W nowym zespole Robak zadebiutował 10 lipca 2015 roku w wygranym 3:1 meczu o Superpuchar Polski z Legią Warszawa, zdobywając jednocześnie jedyne w swojej karierze klubowe trofeum[37]. Już w swoim pierwszym ligowym występie w Lechu, zmierzył się ze swoim poprzednim klubem – Pogonią Szczecin. Piłkarz zanotował w tym meczu asystę, ale mimo tego Pogoń wygrała to starcie 1:2[38]. Swojego pierwszego gola w barwach poznańskiej drużyny strzelił w meczu drugiej kolejki Ekstraklasy przeciwko Lechii Gdańsk, ustalając wynik meczu na 2:1 dla Lecha[39]. W sezonie 2015/2016, z powodu kontuzji kostki wystąpił jedynie w 13 meczach Lecha, strzelając 2 bramki. W grudniu 2015 poddał się operacji kontuzjowanego stawu skokowego, która z czasem pomogła mu w odzyskaniu pełnej sprawności. 7 lipca 2016, po raz drugi zdobył z Lechem Poznań Superpuchar Polski. Jego zespół pokonał wówczas przy Łazienkowskiej 4:1, Legię Warszawa, a on sam zanotował asystę przy bramce Dariusza Formelli, na 3:1. W sezonie 2016/2017, strzelając 18 bramek, po raz drugi w karierze, tym razem wraz Marco Paixao z Lechii Gdańsk, został królem strzelców Ekstraklasy, a dodatkowo piłkarze wybrali go najlepszym napastnikiem tych rozgrywek[40][41]. Piłkarz w tamtym sezonie w podstawowym składzie rozegrał 21 z 37 ligowych spotkań Lecha, rywalizując wówczas o miejsce na środku ataku z Dawidem Kownackim. Ponadto rozegrał 6 meczów w Pucharze Polski, strzelając w nich 3 bramki i wystąpił z Lechem do finału rozgrywanego na Stadionie Narodowym w Warszawie, gdzie jego drużyna przegrała po dogrywce 1:2 z Arką Gdynia[42].
Klub 100
Po sezonie 2016/17 i licznych nieporozumieniach z ówczesnym trenerem Lecha, Nenadem Bjelicą, Marcin Robak zdecydował się opuścić Poznań[43].

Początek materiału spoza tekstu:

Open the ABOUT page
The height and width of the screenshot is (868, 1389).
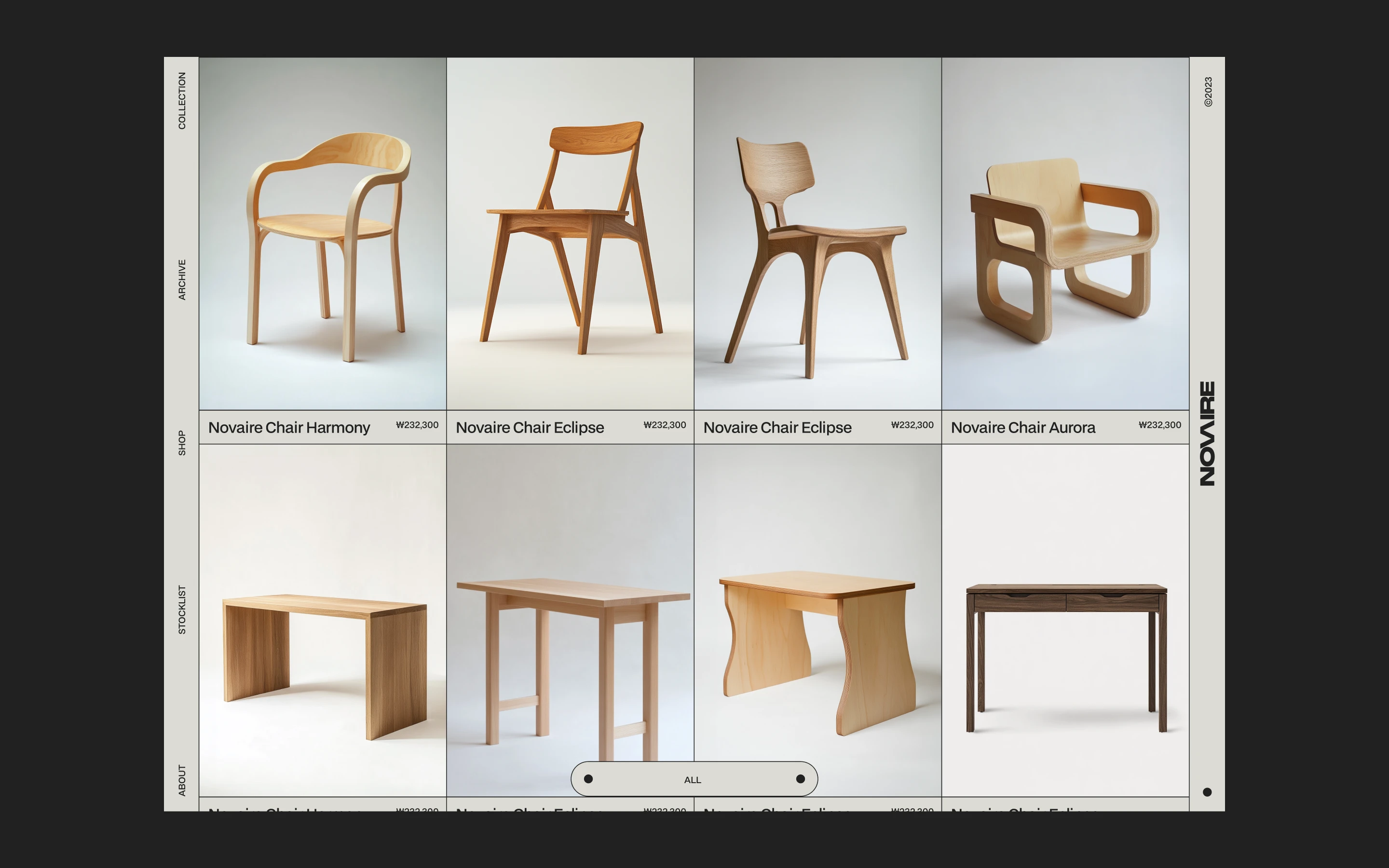182,780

19 lipca 2017 podpisał dwuletni kontrakt ze Śląskiem Wrocław[44]. W nowej drużynie zadebiutował 24 lipca 2017, w przegranym 0:1, derbowym, meczu z Zagłębiem Lubin[45]. 4 sierpnia 2017, w 9 minucie, zremisowanego 1:1, meczu z Piastem Gliwice, strzelił swoją pierwszą bramkę dla Śląska[46].

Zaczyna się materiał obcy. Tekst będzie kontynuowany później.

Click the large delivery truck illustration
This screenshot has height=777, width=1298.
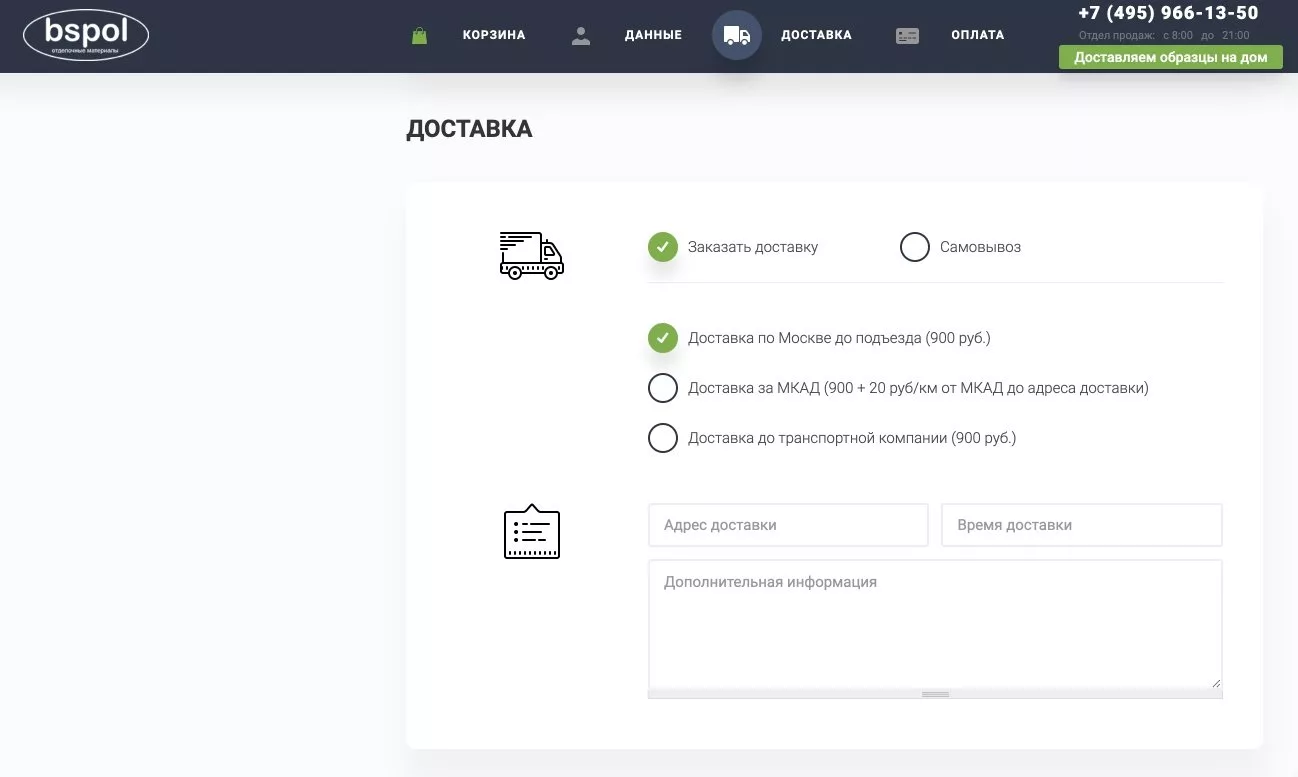(x=532, y=255)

30 kwietnia 2018 wykorzystując rzut karny w meczu 33. kolejki z Lechią Gdańsk (3:1), zdobył swoją 100. bramkę w Ekstraklasie i trafił tym samym do elitarnego Klubu 100 polskiej ligi[47]. Zawodnik 74 z nich zdobył po trzydziestym roku życia[48].
Powrót do Widzewa
W 2019 zdecydował się kontynuować karierę w Widzewie Łódź[49], gdzie dekadę wcześniej świętował awans do Ekstraklasy i zdobycie tytułu króla strzelców I ligi. Otrzymał koszulkę z numerem 9 i został wybrany kapitanem zespołu[50]. Już w pierwszym meczu ligowym, skutecznie wykonując rzut karny, zdobył wyrównującą bramkę, a jego zespół wygrał z Gryfem Wejherowo 2:1[51]. 24 września 2019 w meczu 1. rundy Pucharu Polski zdobył dwie bramki w meczu ze Śląskiem Wrocław, które zapewniły Widzewowi awans do kolejnego etapu[52]. 30 października 2019 zdobył bramkę w pucharowym meczu z Legią Warszawa (2:3)[53]. W sezonie 2019/20 Robak wystąpił łącznie w 34 meczach, w których strzelił 24 gole i zanotował 8 asyst, oraz awansował z drużyną do I ligi[54]. W rozgrywkach ligowych zdobył 21 bramek co pozwoliło mu zająć drugie miejsce w klasyfikacji strzelców II ligi[55]. W sezonie 2020/2021 wystąpił w 30 meczach I ligi (20 w wyjściowej jedenastce i 10 jako rezerwowy), strzelając 7 bramek natomiast drużyna zakończyła rozgrywki na 9. miejscu w tabeli.
29 listopada 2022 poinformował o zakończeniu kariery piłkarskiej[56].